3.3 IL-35 suppresses NK cell proliferation and activation in vitro

PBMCs were collected from healthy donors and utilized to expand NK cells in vitro (Figure 3A). Flow cytometry confirmed the purity of cultured NK cells at 98% (CD3⁻CD56⁺) (Figure 3B). A CCK-8 assay demonstrated a dose-dependent inhibition as well as time-dependent suppression of NK cell proliferation by IL-35 at concentrations of 50 ng/mL, 100 ng/mL, and 200 ng/mL(Figure 3C). Further, PBMCs were cultured for 24 hours under three conditions: unstimulated, IL-2-stimulated, and IL-2 + IL-35. According to flow cytometry, the percentage of CD3⁻CD56⁺ NK cells was 0.16%, 19.7%, and 7.3% (Figure 3D), respectively. IL-35 significantly inhibited IL-2-induced NK cell expansion (t-test,P < 0.05). Moreover, NKG2D expression on NK cells was drastically cut in the IL-2 + IL-35 group (31.5%) by comparison with the IL-2 group (77.6%, P < 0.05), while it was undetectable in unstimulated controls (Figure 3E). ELISA analysis of the culture supernatants revealed that IL-35 significantly suppressed IL-2-induced secretion of IFN-γ, perforin, and granzyme B by NK cells (t-test, P < 0.05) (Figure 3F).

Figure 3

Figure 3. IL-35 suppresses the biological function of NK cells. (A) With the use of Ficoll-Hypaque density gradient centrifugation, PBMCs were extracted from healthy donors. (B) NK cells were expanded in vitro utilizing a commercial NK cell expansion kit, and the method for purity assessment was flow cytometry.
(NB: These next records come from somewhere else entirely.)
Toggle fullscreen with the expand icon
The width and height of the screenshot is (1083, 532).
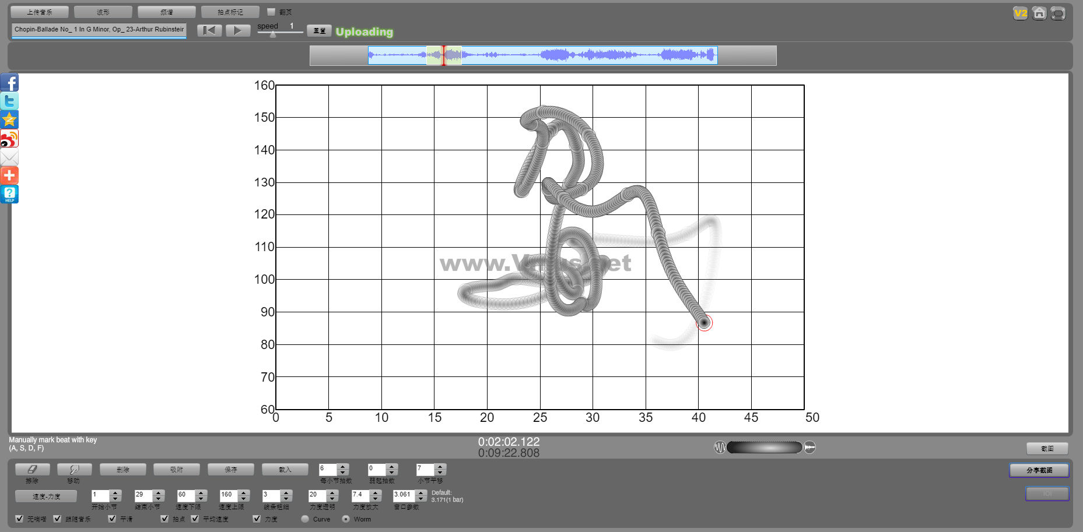click(1057, 13)
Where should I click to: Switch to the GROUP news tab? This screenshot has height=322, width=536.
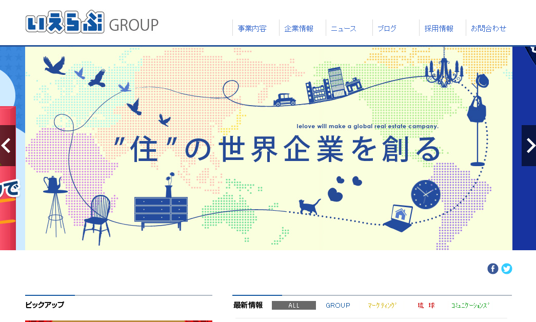click(x=338, y=305)
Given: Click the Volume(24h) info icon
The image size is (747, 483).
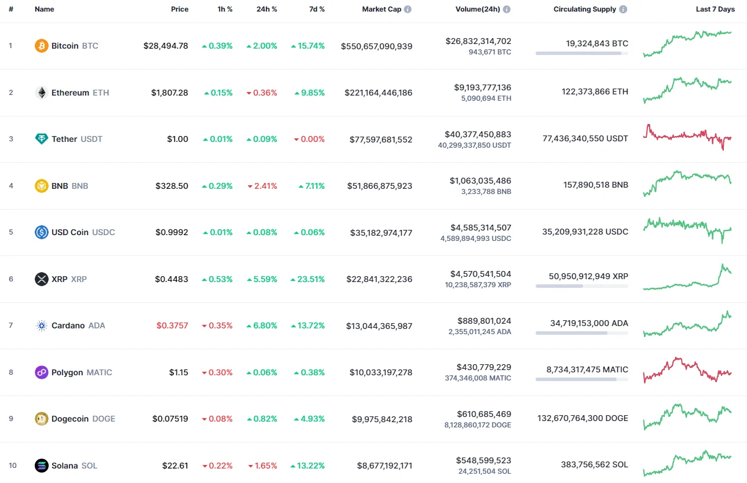Looking at the screenshot, I should click(507, 9).
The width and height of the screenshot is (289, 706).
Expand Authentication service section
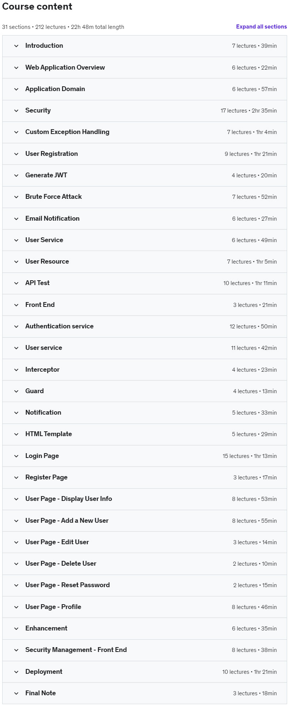144,326
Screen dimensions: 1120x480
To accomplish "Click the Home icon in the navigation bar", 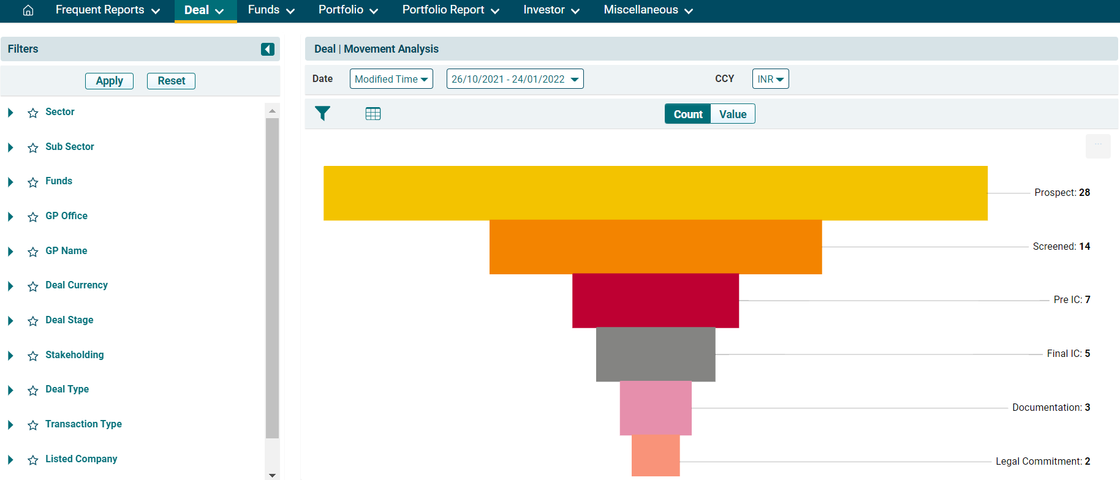I will coord(28,10).
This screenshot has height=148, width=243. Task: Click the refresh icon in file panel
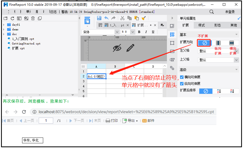(12, 18)
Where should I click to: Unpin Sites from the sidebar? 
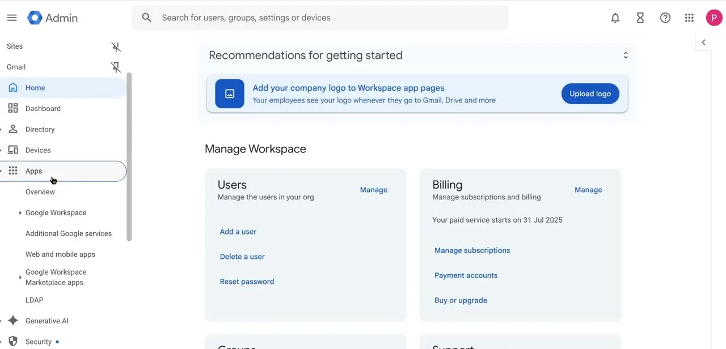(116, 46)
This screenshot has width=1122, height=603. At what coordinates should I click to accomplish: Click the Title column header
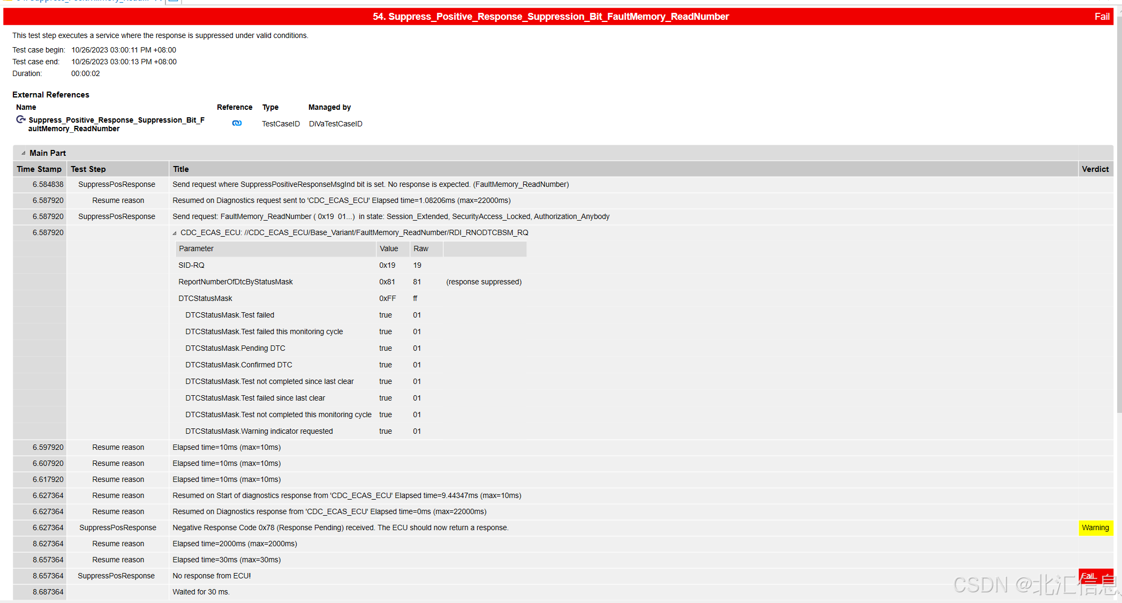tap(181, 169)
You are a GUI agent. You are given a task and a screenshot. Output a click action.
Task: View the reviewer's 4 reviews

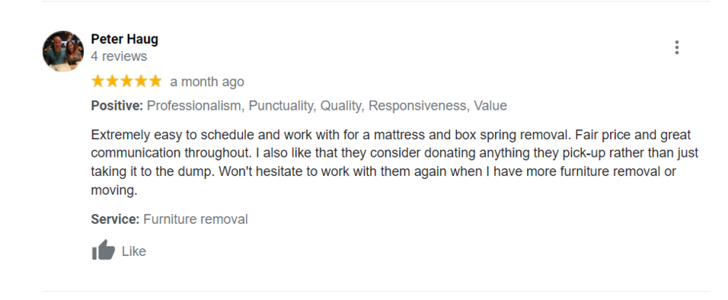pyautogui.click(x=119, y=56)
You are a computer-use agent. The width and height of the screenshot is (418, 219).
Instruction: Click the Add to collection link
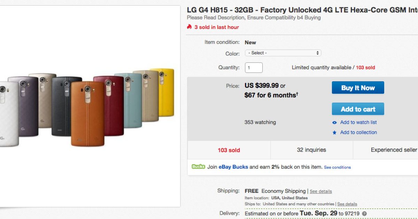click(358, 133)
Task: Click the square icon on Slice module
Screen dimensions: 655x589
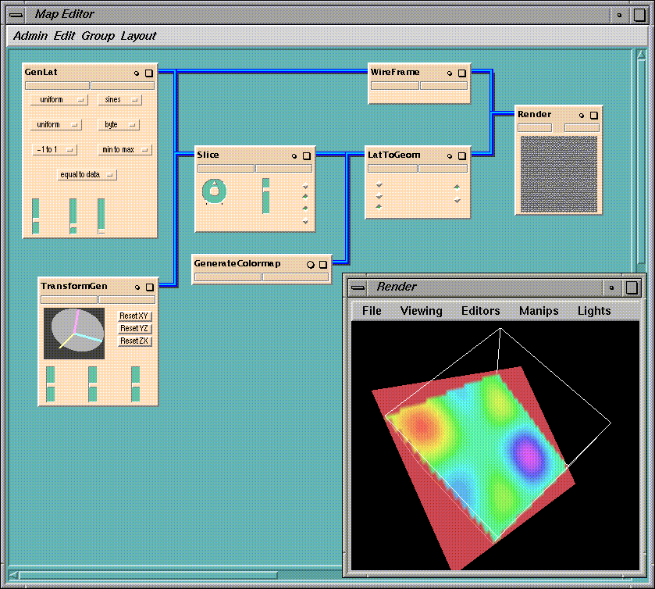Action: tap(306, 155)
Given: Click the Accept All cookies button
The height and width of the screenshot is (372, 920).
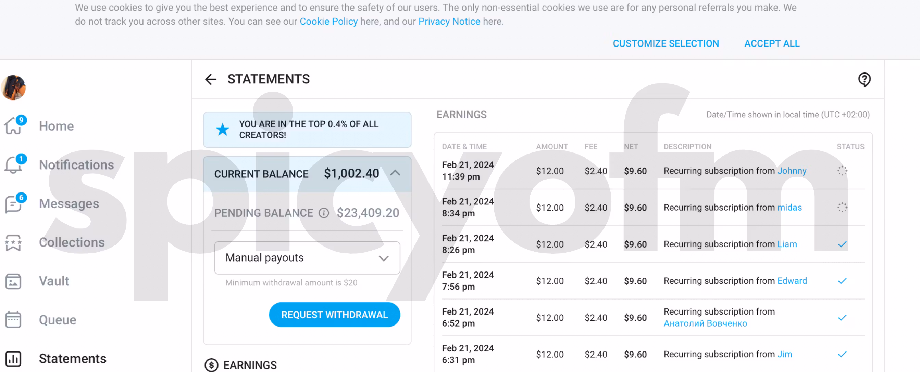Looking at the screenshot, I should [772, 43].
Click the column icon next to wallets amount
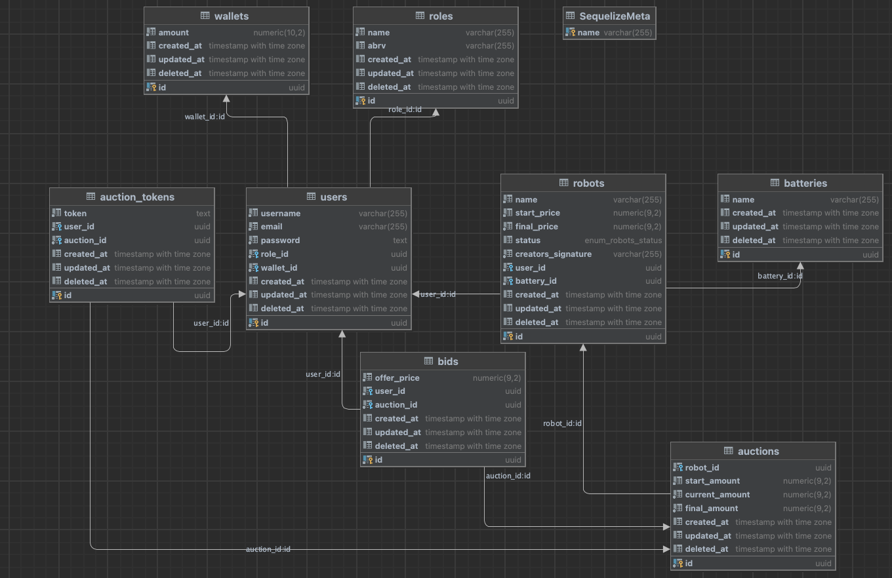The image size is (892, 578). (152, 32)
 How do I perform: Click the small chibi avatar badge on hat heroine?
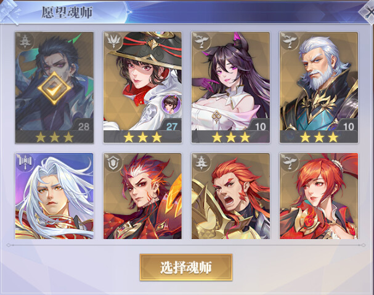[x=171, y=104]
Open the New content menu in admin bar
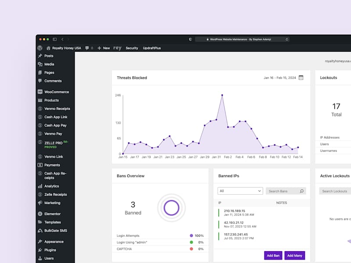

The purity of CD3⁻CD56⁺ NK cells reached approximately 96%. (C) CCK-8 assay showed that IL-35 treatment significantly inhibited NK cell proliferation. (D) NK cells were categorized into three groups: unstimulated, IL-2-stimulated, and IL-2+IL-35-stimulated. After 24 hours of culture. Each group underwent flow cytometry to measure the proportion of CD3⁻CD56⁺ NK cells. (E) NKG2D expression in NK cells was investigated by flow cytometry after 24 hours of stimulation under the same conditions. (F) ELISA was performed to quantify IFN-γ, Granzyme B and Perforin secretion in the supernatants of NK cells cultured under the indicated conditions for 24 hours. (*) indicates statistically significant differences.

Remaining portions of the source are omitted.